- Elle a fait quelques nouvelles connaissances, mon cher, et il faut que je sois au courant, répondit le juif.
- Compris, dit Noé; c'est tout bonnement pour avoir le plaisir de faire aussi leur connaissance, si ce sont des gens respectables, hein? Ha! ha! ha! Je suis votre homme.
- J'en étais sûr, dit Fagin enhardi par le succès de sa proposition.
- Sans doute, sans doute, reprit Noé. Où est-elle? où faut-il l'attendre? quand faut-il me mettre en campagne?
- Quant à cela, mon cher, je vous tiendrai au courant; je vous la ferai voir quand il en sera temps, dit Fagin. Tenez-vous prêt et laissez-moi faire.»
Ce soir-là et le lendemain et le surlendemain, l'espion resta botté et accoutré de son costume de charretier, prêt à sortir au premier mot de Fagin. Six soirées se passèrent ainsi, six longues et mortelles soirées, et chaque soir Fagin rentra avec un air désappointé, et déclara sèchement que le moment n'était pas venu. Le septième jour, il rentra plus tôt qu'à l'ordinaire, et si content qu'il ne put dissimuler sa satisfaction; c'était le dimanche.
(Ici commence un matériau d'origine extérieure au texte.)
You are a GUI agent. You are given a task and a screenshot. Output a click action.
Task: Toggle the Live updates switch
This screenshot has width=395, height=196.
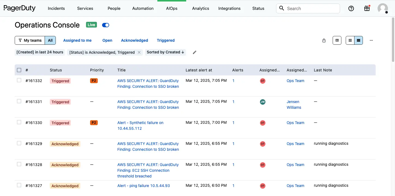(106, 25)
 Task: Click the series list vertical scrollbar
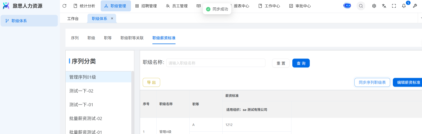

«Elle sort ce soir, dit Fagin, et pour l'affaire en question j'en suis sûr, car elle est restée seule toute la journée, et l'homme dont elle a peur ne rentrera guère avant le jour. Venez avec moi; vite.»
Noé fut debout en un clin d'oeil sans dire un mot, car l'activité du juif l'avait gagné. Ils sortirent sans bruit de la maison, franchirent rapidement un dédale de rues et arrivèrent enfin à la porte d'une taverne que Noé reconnut pour être celle où il avait couché le soir de son arrivée à Londres.
Il était onze heures passées et la porte était fermée; le juif siffla légèrement et elle roula doucement sur ses gonds; ils entrèrent sans bruit et la porte se referma derrière eux.
Fagin et le jeune juif qui leur avait ouvert, osant à peine murmurer une parole, montrèrent du doigt à Noé une petite lucarne et lui firent signe de grimper jusque-là et d'observer la personne qui se trouvait dans la pièce voisine.